---- Available records

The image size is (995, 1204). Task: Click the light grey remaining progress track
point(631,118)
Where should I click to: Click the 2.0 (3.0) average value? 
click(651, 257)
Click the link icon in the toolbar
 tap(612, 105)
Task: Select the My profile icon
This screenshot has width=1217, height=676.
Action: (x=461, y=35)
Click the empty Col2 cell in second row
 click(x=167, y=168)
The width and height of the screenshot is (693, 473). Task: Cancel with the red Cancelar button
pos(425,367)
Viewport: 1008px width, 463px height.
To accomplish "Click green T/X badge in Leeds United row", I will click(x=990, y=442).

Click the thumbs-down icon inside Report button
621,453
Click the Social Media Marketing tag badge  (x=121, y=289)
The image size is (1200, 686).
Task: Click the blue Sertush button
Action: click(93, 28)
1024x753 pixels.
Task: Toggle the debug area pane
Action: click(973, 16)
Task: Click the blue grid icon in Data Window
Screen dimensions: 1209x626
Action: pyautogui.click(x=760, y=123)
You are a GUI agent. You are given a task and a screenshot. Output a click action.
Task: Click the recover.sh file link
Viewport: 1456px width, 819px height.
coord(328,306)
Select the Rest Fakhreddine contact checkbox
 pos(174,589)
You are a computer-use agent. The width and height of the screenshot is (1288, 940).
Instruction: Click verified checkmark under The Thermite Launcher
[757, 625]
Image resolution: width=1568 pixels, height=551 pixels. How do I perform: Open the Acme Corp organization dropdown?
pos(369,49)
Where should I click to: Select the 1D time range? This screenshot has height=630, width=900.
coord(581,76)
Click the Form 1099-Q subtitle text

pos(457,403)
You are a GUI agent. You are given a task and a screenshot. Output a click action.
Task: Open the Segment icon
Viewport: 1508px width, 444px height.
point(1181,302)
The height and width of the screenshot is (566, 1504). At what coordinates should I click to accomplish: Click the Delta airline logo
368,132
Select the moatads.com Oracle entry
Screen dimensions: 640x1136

--------

Work instructions: Go through the data above and transcribe every entry exactly.

Result:
The image size is (995, 1204). Task: Click the light grey remaining progress track
point(631,118)
Where should I click to: Click the 2.0 (3.0) average value? 
click(651, 257)
Click the link icon in the toolbar
 tap(612, 105)
Task: Select the My profile icon
This screenshot has width=1217, height=676.
Action: (x=461, y=35)
Click the empty Col2 cell in second row
 click(x=167, y=168)
The width and height of the screenshot is (693, 473). Task: Cancel with the red Cancelar button
pos(425,367)
Viewport: 1008px width, 463px height.
To accomplish "Click green T/X badge in Leeds United row", I will click(x=990, y=442).

Click the thumbs-down icon inside Report button
621,453
Click the Social Media Marketing tag badge  (x=121, y=289)
The image size is (1200, 686).
Task: Click the blue Sertush button
Action: click(93, 28)
1024x753 pixels.
Task: Toggle the debug area pane
Action: click(973, 16)
Task: Click the blue grid icon in Data Window
Screen dimensions: 1209x626
Action: pyautogui.click(x=760, y=123)
You are a GUI agent. You are given a task and a screenshot. Output a click action.
Task: Click the recover.sh file link
Viewport: 1456px width, 819px height.
coord(328,306)
Select the Rest Fakhreddine contact checkbox
 pos(174,589)
You are a computer-use agent. The width and height of the screenshot is (1288, 940).
Instruction: Click verified checkmark under The Thermite Launcher
[757, 625]
Image resolution: width=1568 pixels, height=551 pixels. How do I perform: Open the Acme Corp organization dropdown?
pos(369,49)
Where should I click to: Select the 1D time range? This screenshot has height=630, width=900.
coord(581,76)
Click the Form 1099-Q subtitle text

pos(457,403)
You are a GUI agent. You are given a task and a screenshot. Output a click action.
Task: Open the Segment icon
Viewport: 1508px width, 444px height.
point(1181,302)
The height and width of the screenshot is (566, 1504). At what coordinates should I click to accomplish: Click the Delta airline logo
368,132
Select the moatads.com Oracle entry
Screen dimensions: 640x1136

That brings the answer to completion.